• _Do this_:
In the listing below, update the lines starting at the one containing "Open the Bitcoin / TetherUS symbol link" and ending at the end of the listing, changing "Features" to "Settings" and leaving everything else unchanged. Return only those lines.

• _A data block_:
___

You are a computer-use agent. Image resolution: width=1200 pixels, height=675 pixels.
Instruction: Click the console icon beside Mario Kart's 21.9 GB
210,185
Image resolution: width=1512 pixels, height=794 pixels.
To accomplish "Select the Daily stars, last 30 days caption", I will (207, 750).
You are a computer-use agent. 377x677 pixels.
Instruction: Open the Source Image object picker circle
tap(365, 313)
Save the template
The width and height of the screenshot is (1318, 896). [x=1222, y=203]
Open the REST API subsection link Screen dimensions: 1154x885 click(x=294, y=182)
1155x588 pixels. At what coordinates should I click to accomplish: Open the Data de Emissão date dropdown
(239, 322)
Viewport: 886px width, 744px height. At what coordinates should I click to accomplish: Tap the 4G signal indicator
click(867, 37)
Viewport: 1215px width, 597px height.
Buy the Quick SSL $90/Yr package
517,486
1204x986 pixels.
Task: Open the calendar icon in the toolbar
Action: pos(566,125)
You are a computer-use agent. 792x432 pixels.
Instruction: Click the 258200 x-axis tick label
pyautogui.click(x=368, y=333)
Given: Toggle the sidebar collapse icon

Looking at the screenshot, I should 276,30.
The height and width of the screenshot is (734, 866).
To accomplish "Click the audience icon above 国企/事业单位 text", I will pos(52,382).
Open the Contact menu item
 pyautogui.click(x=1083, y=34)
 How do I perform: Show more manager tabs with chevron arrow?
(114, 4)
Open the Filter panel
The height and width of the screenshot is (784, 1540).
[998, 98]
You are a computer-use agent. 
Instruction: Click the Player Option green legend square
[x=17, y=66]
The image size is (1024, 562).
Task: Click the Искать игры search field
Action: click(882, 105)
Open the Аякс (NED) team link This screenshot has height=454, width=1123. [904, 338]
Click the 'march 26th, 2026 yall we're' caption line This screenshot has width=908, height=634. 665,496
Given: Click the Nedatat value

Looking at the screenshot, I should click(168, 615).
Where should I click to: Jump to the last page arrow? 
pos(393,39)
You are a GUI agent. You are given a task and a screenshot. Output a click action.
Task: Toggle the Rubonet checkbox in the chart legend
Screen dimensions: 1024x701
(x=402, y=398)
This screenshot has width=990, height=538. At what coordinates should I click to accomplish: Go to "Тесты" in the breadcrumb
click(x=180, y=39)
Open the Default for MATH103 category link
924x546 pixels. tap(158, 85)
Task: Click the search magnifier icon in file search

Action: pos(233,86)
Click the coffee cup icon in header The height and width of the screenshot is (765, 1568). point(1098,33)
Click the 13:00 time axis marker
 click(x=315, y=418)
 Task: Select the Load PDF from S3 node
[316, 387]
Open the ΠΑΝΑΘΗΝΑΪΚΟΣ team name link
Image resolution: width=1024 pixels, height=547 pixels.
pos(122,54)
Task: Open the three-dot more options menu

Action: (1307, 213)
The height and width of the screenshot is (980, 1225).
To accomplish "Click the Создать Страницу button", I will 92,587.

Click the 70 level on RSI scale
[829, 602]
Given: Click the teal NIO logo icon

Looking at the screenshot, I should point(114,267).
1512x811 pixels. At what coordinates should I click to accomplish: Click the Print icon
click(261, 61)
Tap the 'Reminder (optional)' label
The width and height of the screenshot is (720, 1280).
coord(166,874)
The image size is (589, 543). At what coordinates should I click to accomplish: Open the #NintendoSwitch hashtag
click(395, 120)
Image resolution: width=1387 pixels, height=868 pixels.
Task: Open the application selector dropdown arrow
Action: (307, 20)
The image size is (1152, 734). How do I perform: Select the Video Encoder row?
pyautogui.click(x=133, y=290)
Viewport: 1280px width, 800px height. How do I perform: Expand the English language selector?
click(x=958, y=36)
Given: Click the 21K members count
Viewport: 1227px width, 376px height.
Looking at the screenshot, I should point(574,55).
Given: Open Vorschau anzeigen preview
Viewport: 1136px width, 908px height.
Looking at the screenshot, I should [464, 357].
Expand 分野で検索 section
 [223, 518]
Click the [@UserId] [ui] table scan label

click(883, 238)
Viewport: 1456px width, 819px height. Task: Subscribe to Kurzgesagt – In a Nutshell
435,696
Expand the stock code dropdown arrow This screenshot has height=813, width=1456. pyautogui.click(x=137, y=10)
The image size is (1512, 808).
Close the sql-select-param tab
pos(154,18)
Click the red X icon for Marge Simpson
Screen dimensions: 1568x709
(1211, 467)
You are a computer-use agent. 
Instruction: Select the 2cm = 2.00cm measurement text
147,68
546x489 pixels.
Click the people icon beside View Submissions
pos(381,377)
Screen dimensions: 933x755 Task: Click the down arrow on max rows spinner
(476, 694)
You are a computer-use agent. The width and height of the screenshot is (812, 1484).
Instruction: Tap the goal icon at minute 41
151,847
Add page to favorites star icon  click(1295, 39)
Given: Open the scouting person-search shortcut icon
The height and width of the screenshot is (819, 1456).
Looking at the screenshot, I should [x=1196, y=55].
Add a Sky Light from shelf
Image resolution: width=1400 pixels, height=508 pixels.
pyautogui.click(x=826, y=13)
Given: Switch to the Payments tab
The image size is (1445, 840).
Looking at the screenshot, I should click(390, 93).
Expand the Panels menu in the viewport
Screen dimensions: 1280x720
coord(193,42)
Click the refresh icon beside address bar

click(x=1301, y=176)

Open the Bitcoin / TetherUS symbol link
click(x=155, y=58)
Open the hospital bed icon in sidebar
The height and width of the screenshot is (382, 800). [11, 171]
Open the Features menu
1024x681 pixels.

___

• _Solved problem_:
Open the Bitcoin / TetherUS symbol link
click(x=155, y=58)
Open the hospital bed icon in sidebar
The height and width of the screenshot is (382, 800). [11, 171]
Open the Settings menu
1024x681 pixels.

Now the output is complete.